Research has yet to provide definitive answers (and the rapid evolution of newer tests would quickly render any answers obsolete), so experts disagree, often heatedly. Some say that recommending universal colonoscopies for people aged 50 and older is not economically feasible when much cheaper alternative screening methods are available. Yet others in the oncology community have likened the effectiveness of sigmoidoscopies to that of “single-breast mammograms,” and have argued that it will be years before fecal analysis is as effective as colonoscopy.
Even official guidelines disagree. The ACG lists colonoscopy at 10-year intervals as its preferred screening tool. The CDC gives equal preference to 10-year colonoscopy, five-year sigmoidoscopy or annual gFOBT. The ACS relegates all the stool tests to its list of less-preferred techniques on the grounds that they catch too few pre-cancerous polyps to be effective cancer-prevention tools.
All of them agree, however, on the need to detect tumors by means of routine screening rather than screening that takes place in response to common symptoms such as diarrhea, constipation, persistent abdominal pain, weakness and unexplained weight loss.
“People who do suffer from any of the symptoms need to seek medical help and keep after it until they get satisfactory answers,” says Josh Wimberly, a social worker who was diagnosed with stage 3b rectal cancer three years ago, at age 30.
Diagnosed with stage 3b colon cancer at age 30, Josh Wimberly was thrilled to have a child after being warned that treatment might leave him sterile. He is pictured with his wife, Kimberly, and son, Bryan, age 3.
Not only was Wimberly too young to be routinely screened, he found that doctors were reluctant to test him, even in the face of symptoms.

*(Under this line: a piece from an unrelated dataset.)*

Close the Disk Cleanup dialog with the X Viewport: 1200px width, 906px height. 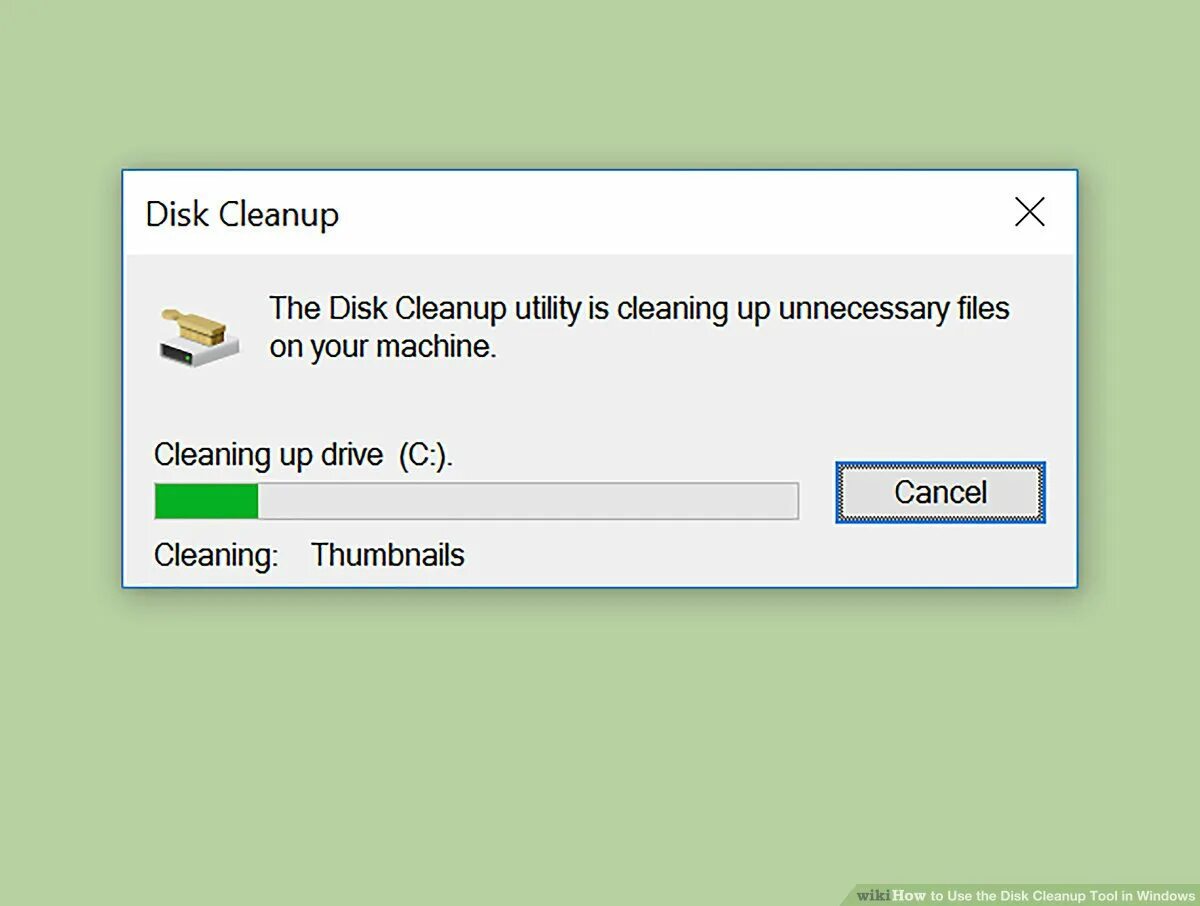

“I went to the hospital with significant, sustained bleeding, and I was actually told it was probably just stress. I had to lie about having a close relative with polyps to convince them to do the colonoscopy that was very obviously the only test that would explain the problem,” he says. “If I hadn’t made a nuisance of myself, I’d have been diagnosed weeks or months later.”
Given the current screening recommendations and the lack of a more specific way to identify those most likely to benefit, there is little chance for early detection in people who develop colorectal cancer as young as Wimberly did.
If, as Chang asserts, it’s too soon to change the screening age nationwide, can anything else be done to help protect this population?
Chang and his fellow investigators encourage younger adults to help prevent colorectal cancer by eating fewer processed and fast foods and adding more fruits and vegetables to their menus. On the flip side of the coin, Christina Bailey, who co-authored a study with Chang on the rise in the disease among younger adults, urges doctors not to dismiss symptoms in that population that could signal colorectal cancer.
Younger adults have the option of screening themselves by buying over-the-counter gFOBT kits for use at home to check for blood in their stool, although there is some risk of false positives, which is minimized by avoiding certain foods for three days prior to testing. Anyone who does test positive for blood in the stool will need to visit a doctor for further tests.
Of course, on the other end of the spectrum, there is a dramatic opportunity for earlier detection and outright prevention now in older Americans, and that opportunity will only grow as screening methods improve.
“Colonoscopy has been the gold standard for a long time, but the understandable desire for less invasive, more economic screening measures has attracted considerable research and development efforts,” says Al B. Benson, III, a professor at Northwestern University’s medical school and the associate director for clinical investigations at the school’s cancer center.
“We are nowhere near the point of abandoning routine colonoscopies, but the research clearly shows repeated improvement in newer techniques like stool DNA analysis,” he says. “There is legitimate hope that at least one of these cheaper and easier diagnostics will eventually match the performance of the colonoscopy and remove a major barrier to both early tumor detection and prevention.”